**Assignment:** Would you please transcribe, exactly as written, the lines of the entries below starting at the one that holds "Select the Circle sketch tool" and ending at the one that holds "Image resolution: width=554", both included?

**Data extracts:**
——

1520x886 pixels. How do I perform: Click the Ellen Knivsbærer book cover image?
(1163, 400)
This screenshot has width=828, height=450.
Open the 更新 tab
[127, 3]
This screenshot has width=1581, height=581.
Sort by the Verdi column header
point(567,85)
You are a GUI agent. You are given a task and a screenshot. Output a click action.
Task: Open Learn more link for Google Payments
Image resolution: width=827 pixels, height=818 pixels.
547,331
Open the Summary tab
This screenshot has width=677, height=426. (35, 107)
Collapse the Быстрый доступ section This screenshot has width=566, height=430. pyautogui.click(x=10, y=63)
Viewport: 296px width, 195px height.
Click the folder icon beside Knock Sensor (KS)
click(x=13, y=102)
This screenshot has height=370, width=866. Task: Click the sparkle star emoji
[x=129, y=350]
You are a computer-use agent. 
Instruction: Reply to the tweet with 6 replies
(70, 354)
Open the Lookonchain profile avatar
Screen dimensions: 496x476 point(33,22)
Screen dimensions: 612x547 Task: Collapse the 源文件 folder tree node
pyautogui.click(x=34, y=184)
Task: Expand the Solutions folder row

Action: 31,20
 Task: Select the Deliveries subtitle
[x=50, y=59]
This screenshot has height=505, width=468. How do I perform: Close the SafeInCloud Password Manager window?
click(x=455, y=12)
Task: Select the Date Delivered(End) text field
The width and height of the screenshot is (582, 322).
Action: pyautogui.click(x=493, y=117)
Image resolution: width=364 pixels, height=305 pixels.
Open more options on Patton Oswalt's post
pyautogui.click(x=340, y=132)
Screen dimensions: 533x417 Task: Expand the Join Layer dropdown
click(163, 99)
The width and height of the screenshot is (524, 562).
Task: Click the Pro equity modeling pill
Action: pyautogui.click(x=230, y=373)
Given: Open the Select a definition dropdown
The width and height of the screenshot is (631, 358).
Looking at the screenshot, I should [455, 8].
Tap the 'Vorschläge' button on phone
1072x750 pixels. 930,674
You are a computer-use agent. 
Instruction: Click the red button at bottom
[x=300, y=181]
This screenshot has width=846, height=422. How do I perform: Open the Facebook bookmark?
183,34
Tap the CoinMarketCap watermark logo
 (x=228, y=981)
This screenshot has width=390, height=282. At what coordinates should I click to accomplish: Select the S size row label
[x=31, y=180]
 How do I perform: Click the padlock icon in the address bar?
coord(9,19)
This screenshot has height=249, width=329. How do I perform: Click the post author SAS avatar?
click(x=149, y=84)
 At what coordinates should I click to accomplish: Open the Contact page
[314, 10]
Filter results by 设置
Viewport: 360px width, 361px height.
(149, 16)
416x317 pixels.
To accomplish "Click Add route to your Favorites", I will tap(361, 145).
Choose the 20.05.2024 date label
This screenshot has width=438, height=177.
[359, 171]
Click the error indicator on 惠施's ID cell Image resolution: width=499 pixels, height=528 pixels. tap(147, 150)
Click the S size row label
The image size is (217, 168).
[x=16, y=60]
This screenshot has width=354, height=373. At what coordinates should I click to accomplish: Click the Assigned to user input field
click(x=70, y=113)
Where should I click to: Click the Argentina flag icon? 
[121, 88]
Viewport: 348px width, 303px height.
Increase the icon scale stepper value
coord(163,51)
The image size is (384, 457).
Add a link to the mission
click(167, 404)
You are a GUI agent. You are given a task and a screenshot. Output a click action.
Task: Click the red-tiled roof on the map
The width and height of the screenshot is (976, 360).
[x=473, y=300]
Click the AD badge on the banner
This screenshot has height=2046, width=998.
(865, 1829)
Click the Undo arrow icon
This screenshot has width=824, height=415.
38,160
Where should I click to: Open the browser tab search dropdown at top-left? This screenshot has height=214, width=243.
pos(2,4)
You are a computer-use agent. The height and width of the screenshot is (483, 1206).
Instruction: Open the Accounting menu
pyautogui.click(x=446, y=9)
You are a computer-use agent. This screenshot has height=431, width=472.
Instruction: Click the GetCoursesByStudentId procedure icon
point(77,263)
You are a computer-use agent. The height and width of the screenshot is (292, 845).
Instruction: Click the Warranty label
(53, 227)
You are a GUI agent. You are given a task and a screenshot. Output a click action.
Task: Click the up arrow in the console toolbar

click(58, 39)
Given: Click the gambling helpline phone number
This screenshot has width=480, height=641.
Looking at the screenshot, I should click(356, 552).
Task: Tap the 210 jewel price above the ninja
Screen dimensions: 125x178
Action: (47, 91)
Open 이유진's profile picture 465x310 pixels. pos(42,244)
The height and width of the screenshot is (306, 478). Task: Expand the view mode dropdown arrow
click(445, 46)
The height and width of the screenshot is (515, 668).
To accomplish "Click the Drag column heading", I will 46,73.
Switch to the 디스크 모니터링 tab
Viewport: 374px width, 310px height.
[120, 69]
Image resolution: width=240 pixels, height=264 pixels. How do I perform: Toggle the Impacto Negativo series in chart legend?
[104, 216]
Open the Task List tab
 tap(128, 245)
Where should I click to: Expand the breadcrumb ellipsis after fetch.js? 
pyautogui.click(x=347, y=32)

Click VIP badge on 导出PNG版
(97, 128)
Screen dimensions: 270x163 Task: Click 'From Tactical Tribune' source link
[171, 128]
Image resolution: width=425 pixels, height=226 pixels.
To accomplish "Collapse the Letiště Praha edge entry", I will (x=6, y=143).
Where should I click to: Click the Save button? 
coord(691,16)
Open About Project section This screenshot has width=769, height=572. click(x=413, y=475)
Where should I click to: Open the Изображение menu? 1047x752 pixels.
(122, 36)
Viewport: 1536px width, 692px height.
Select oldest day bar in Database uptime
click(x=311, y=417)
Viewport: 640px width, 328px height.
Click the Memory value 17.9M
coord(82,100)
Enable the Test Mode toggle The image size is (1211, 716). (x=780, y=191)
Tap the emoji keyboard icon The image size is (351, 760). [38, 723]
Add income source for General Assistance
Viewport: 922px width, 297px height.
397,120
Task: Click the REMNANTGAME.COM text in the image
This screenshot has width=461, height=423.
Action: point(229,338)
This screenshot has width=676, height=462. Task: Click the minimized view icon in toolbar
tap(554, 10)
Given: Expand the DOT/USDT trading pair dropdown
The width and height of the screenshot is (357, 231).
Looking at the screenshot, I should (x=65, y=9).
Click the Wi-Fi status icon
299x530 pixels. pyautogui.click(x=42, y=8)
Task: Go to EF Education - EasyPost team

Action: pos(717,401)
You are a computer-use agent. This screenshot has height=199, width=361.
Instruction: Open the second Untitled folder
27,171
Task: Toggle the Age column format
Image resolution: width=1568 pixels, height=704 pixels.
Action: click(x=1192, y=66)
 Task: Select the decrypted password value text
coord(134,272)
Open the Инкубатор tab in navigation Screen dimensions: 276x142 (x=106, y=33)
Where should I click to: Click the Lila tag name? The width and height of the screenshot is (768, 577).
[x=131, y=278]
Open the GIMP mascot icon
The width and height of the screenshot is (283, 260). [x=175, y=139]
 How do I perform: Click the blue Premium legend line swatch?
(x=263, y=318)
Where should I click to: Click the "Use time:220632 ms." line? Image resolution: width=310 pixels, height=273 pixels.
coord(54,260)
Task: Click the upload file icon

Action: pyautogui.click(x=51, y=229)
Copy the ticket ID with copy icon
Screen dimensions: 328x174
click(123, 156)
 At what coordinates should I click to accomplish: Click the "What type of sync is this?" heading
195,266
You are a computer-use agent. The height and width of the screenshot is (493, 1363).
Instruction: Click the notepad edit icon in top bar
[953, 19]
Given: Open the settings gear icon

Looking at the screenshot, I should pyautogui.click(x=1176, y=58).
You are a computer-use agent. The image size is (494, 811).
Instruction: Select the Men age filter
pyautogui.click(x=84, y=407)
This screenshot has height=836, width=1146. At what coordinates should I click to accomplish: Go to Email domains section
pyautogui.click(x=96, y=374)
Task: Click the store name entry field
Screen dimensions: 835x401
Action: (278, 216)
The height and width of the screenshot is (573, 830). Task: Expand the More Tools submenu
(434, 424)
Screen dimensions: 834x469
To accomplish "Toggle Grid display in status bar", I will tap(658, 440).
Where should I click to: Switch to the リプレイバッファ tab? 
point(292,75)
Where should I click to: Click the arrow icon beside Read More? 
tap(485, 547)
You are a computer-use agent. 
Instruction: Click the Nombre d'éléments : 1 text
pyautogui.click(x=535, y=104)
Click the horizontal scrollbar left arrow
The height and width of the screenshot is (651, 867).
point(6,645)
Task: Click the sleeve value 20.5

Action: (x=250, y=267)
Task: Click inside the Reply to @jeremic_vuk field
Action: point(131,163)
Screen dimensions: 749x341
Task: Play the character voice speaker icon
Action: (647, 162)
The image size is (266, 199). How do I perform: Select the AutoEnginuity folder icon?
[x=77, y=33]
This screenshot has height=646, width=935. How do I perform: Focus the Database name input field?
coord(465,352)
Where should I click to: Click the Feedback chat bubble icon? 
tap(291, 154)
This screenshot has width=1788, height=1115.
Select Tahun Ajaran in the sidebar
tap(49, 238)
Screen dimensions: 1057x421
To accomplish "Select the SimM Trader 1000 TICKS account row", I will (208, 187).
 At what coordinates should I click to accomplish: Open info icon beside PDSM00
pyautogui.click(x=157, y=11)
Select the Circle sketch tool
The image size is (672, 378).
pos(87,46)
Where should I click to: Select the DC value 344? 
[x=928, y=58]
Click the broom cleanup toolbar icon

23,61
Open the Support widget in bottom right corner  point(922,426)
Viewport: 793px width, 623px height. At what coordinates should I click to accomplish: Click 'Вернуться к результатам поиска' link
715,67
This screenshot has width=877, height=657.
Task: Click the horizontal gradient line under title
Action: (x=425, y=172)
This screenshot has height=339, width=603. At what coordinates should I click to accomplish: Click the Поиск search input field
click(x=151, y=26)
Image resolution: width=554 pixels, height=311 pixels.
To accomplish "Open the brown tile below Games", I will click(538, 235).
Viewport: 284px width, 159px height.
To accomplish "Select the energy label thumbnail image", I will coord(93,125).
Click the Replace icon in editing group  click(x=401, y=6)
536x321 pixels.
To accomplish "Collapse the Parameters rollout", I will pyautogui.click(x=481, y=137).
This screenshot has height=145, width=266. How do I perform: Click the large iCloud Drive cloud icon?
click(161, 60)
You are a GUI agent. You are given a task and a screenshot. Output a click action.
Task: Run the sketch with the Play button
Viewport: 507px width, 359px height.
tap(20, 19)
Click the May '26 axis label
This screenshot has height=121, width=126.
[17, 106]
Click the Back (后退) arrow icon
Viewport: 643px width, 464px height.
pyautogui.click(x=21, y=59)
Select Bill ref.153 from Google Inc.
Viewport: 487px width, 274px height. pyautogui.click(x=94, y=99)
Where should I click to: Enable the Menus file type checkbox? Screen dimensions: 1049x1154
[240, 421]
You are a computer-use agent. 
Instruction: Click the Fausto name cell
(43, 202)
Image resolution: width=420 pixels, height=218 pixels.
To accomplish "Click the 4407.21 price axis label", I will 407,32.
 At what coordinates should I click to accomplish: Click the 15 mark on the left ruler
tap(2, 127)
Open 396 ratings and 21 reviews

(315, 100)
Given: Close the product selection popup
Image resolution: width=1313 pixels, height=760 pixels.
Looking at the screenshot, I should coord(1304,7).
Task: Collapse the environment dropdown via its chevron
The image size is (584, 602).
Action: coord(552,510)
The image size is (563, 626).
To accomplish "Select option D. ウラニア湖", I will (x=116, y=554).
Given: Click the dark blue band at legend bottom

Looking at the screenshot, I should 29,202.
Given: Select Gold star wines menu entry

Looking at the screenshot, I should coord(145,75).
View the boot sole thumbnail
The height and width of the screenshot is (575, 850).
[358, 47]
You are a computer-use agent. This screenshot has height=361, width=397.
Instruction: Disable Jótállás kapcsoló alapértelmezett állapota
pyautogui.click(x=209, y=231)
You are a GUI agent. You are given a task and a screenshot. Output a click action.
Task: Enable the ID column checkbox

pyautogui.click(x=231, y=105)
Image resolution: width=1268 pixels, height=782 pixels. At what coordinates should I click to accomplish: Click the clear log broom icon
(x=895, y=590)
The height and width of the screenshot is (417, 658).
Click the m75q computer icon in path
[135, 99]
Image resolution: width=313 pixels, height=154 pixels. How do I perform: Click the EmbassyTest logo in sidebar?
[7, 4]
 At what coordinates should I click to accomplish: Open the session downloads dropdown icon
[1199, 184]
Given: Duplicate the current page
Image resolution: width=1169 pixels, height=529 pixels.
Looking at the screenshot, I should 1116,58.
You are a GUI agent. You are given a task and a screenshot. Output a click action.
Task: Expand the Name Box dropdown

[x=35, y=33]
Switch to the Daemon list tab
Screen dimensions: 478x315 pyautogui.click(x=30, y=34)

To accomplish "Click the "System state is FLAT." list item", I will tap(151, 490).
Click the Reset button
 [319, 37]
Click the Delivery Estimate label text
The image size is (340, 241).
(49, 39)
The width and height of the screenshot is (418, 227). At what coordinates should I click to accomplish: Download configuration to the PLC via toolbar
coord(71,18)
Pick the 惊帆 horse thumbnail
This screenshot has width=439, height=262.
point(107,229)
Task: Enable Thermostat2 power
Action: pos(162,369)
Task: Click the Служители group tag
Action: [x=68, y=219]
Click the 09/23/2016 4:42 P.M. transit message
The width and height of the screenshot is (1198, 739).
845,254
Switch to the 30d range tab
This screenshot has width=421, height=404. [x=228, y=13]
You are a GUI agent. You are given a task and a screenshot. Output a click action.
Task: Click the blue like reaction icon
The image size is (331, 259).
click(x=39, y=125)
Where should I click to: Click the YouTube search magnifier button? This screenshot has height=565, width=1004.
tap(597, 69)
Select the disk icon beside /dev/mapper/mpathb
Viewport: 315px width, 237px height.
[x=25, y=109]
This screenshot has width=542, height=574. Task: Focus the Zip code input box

——

**Written reply:**
Select the Circle sketch tool
The image size is (672, 378).
pos(87,46)
Where should I click to: Select the DC value 344? 
[x=928, y=58]
Click the broom cleanup toolbar icon

23,61
Open the Support widget in bottom right corner  point(922,426)
Viewport: 793px width, 623px height. At what coordinates should I click to accomplish: Click 'Вернуться к результатам поиска' link
715,67
This screenshot has width=877, height=657.
Task: Click the horizontal gradient line under title
Action: (x=425, y=172)
This screenshot has height=339, width=603. At what coordinates should I click to accomplish: Click the Поиск search input field
click(x=151, y=26)
Image resolution: width=554 pixels, height=311 pixels.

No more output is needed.